For all her devotion to the art of tragedy, Oates is not inclined to let it have its place in the normal course of things. In the same interview, she said, referring both to the fact that she does her own cleaning and to the recent death of her husband, which has inspired an interest in writing a memoir about widowhood that would be the opposite of Joan Didion’s The Year of Magical Thinking, “Mine would be filled with all sorts of slapstick, demeaning and humiliating things. Like trash cans whose bottoms are falling out…Didion took it on a very high plane, and she does have assistants and maybe a maid. But it’s actually a very hardscrabble experience. It’s not placid and tragic so much as it’s physically arduous.”
Now, really. Was he doing all the work? Did he create no mess? Men on trains will lift your suitcase if you ask them. I know something about doing household tasks without a husband, and if it’s unseemly to brag about cleaning the gutters myself because I was younger 3 years ago, when I last had a house, than Oates is now, my guess is I was also younger than her husband.
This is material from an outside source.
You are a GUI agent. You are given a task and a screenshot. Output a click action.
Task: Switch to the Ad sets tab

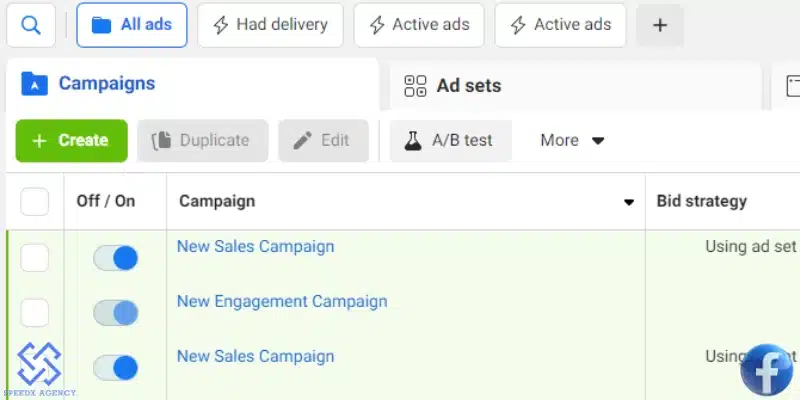tap(468, 86)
After my husband left—for Florida—I suffered more from sorrow than from the necessity of killing all the mice myself and flirting with the plumber so he’d try harder to figure out why the antifreeze wouldn’t drain out of the system. (Not a job my husband could do, by the way. Either my part, or the plumber’s.)
And just on a word-use note, can you call a life ‘hardscrabble’ if the owner of that life has plenty of money and doesn’t hire help because she’s too shy? I think we need a cat detective to find out what the story is. Why wasn’t the man’s death tragic, at least to his longtime wife? Reader, I’m sorry; she murdered him.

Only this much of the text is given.